Enfant sauvé: Face à face très tendu entre André Bercoff et Jean-Marc Morandini: « Je veux la vérité et qu’on réponde à mes questions »

Mercredi matin, sur CNEWS, dans son émission L’heure des pros », Pascal Praud a notamment évoqué avec ses invités Mamoudou Gassama, l’homme qui a sauvé un enfant en escaladant la façade d’un immeuble (voir la vidéo en cliquant ICI). Autour de la table, les propos tenus par André Bercoff ont quelque peu surpris les autres invités ainsi que de nombreux téléspectateurs. Le CSA a ouvert une instruction après avoir reçu des plaintes de téléspectateurs (revoir la vidéo en cliquant ICI).

 

Ce matin, André Bercoff était l’invité en exclusivité de Jean-Marc Morandini dans « Morandini Live » sur CNews et Non Stop People. Le journaliste a réagi à la polémique et il s’est expliqué. « Ce qui m’étonne, ce sont toutes les thèses contradictoires. J’ai cinquante ans de journalisme derrière moi, et j’ai appris à poser des questions », indique-t-il.

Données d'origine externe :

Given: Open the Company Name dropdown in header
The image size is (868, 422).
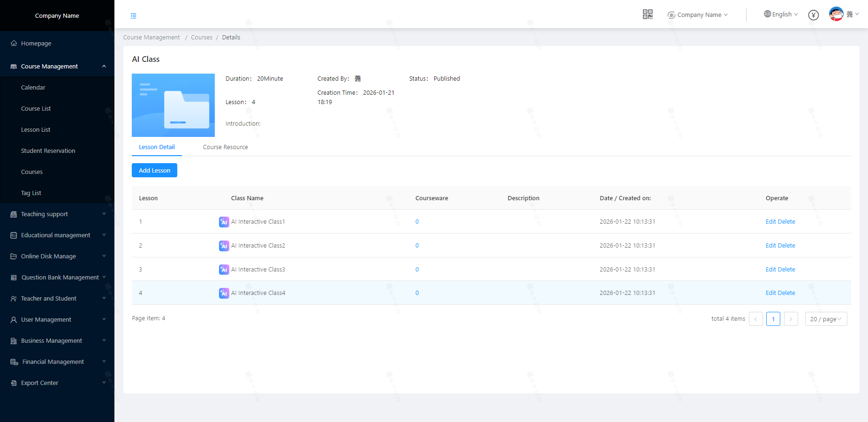Looking at the screenshot, I should tap(698, 15).
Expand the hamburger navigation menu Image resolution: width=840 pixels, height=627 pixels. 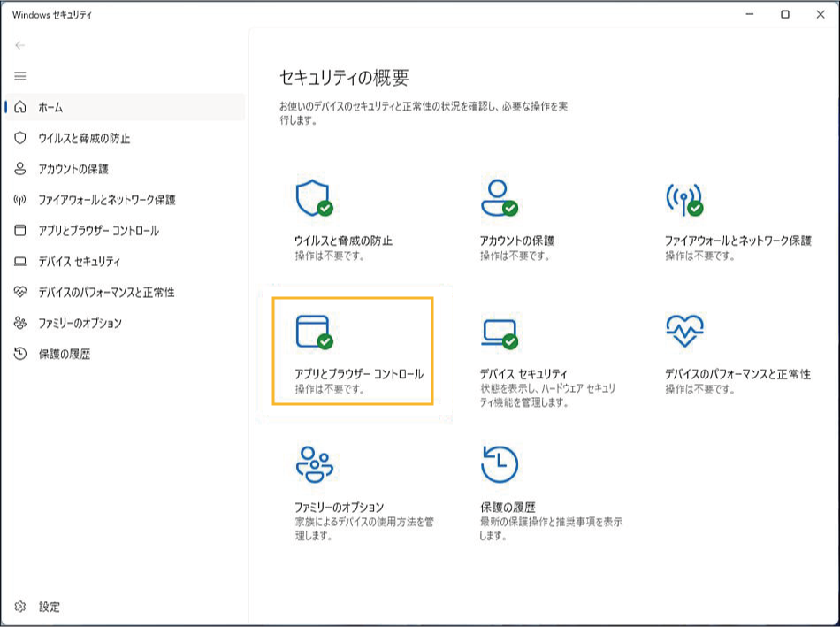[20, 76]
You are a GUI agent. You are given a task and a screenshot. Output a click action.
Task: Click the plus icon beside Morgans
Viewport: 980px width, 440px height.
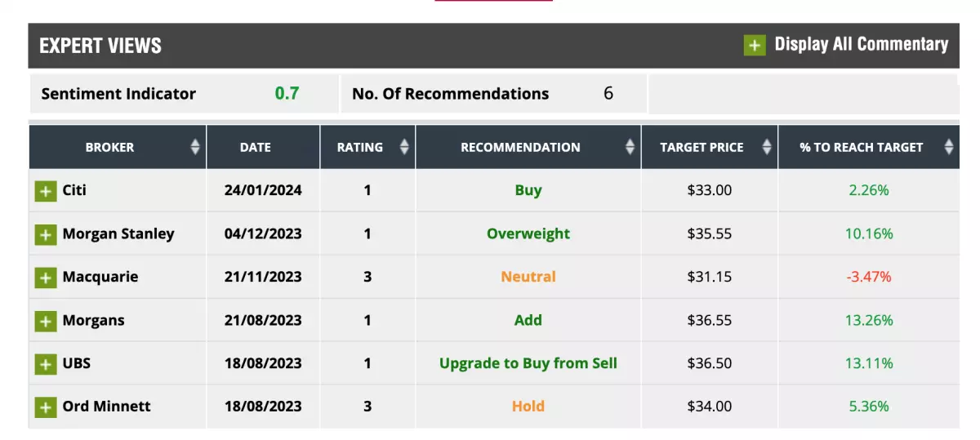point(46,322)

Et d’ajouter : « Je n’en sais rien [s’il y a un complot dans cette histoire]. Je sais qu’il y a des questions. Je dis qu’il y a des dysfonctionnements dans cette histoire. J’ai parlé à des scientifiques, des spécialistes du parapente. Il y a des questions qui se posent et qui sont troublantes. Si poser des questions, c’est être complotiste… ».

« Je ne suis pas complotiste », a tenu à souligner André Bercoff avant de détailler la vidéo qui a fait la Une des médias du monde entier. « Je dénonce les gens qui ferment l’histoire sans se poser des questions (…) Comment un gosse de 4 ans peut chuter du 6e ou 4e étage et se ramasser comme ça ? Je dis qu’il y a une question. Je veux dire qu’on n’a pas à gober toutes les vérités révélées qu’on nous donne. Je veux la vérité. Je veux qu’on me démontre – je serai le premier à venir chez vous pour dire mea-culpa – que véritablement un enfant de trois ans 1/2 peut chuter du 6e étage ou 4e étage sans pratiquement une égratignure », a-t-il continué.

« J’estime qu’en tant que citoyen, j’ai le droit de poser des questions sans me faire traiter de complotiste, parce que je hais les théories du complot. Il y a des gens qui sont en train d’enquêter. D’ici quelques jours ou quelques semaines, vous aurez des réponses. Je ne les connais pas. Avant d’écarter quelqu’un qui questionne, on se renseigne. Et moi je demande une enquête. En ce moment, j’ai des journalistes qui enquêtent (…) Des milliers de gens se posent des questions », a ajouté André Bercoff.

Concernant l’ouverture d’une instruction par le Conseil Supérieur de l’Audiovisuel, le journaliste déclare : « Franchement, le CSA a d’autres choses à faire. Enfin, s’il a envie de le faire, c’est son problème et son boulot. Je trouve lamentable que le CSA ouvre une enquête là-dessus. Je vais vous dire ce que c’est ça : c’est la Corée du Nord. On n’a pas le droit de poser des questions ».